Life after burnout


Said a colleague who had retired

“Just do it is all that’s required.”

     A large patient turnout

     Had led to the burnout.

But he’d done well, thus I inquired.

 

I ran into a colleague I hadn’t seen in several years.

The same pre-retirement face appeared 10 years younger.  The bright smile came from the core.

I asked about current age, age at retirement, length of career, current activities, and advice because of apparent success.

After an illustrious career spanning three decades, retirement started.  Leaving a very busy practice and a stellar city-wide reputation, this doc had stepped right into Doing Something Else.

I can’t enumerate the physician’s activities and keep this account anonymous, but they include three seasons of outdoor interests and a winter full of productive things.  The seasonality of it appealed to me.

But the complete divorce from medicine didn’t.

“When it comes to retirement…” the voice trailed off but the smile didn’t dim, in answer to my inquiry about how to successfully leave medicine, then the smile grew even broader, “It’s just do it.  That’s what you gotta do, just do it.”

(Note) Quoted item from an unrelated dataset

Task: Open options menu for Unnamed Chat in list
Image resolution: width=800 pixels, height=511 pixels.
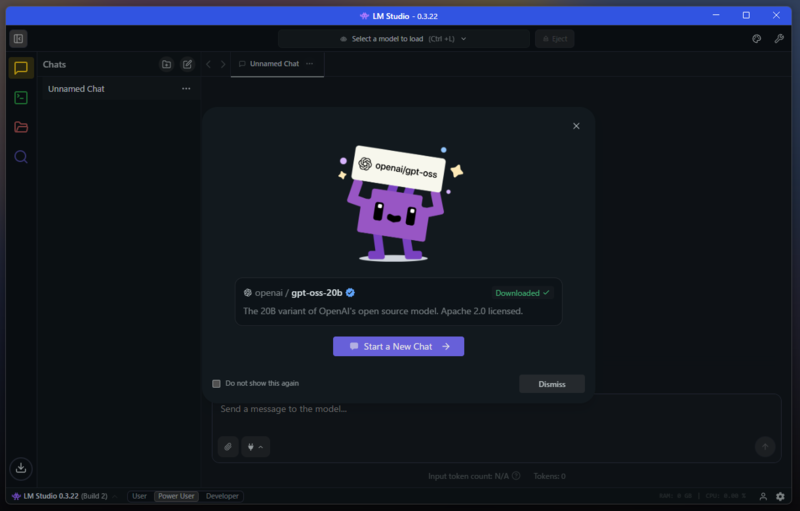Action: click(186, 89)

And that’s what this doc had done.

I remember working on a case with that physician, when retirement was nearing.  I could see the burnout, and it wasn’t pretty.  Despite tremendous expertise, I could see disgust and hate for the specialty creeping in.

The best thing for a person is to do what you love and do what you’re good at.  The problem comes when those two things differ.  Being good at something you don’t love leads to cynicism, and loving something you’re not good at brings frustration early and bitterness later. 

I would like to think I’m good at family practice; I know I love it.   There are other things in my life where I have skill and that bring passion, but not to the same extent as medicine.  Taking a really good yoyo, for example, and throwing a really good Double Or Nothing brings satisfaction, but not nearly as much as saving a life, delivering a baby, draining an abscess, snagging a clump of ear wax, or even prescribing penicillin for strep throat.

My friend was an excellent doctor, but I don’t think loved the field the way that I do.  Which made for an easy transition from medicine to Something Else.  And made sudden retirement feasible.

I appreciated the advice, but I don’t think it would work for me.  Medicine remains my emotional center.   I can slow down, but I don’t want to stop.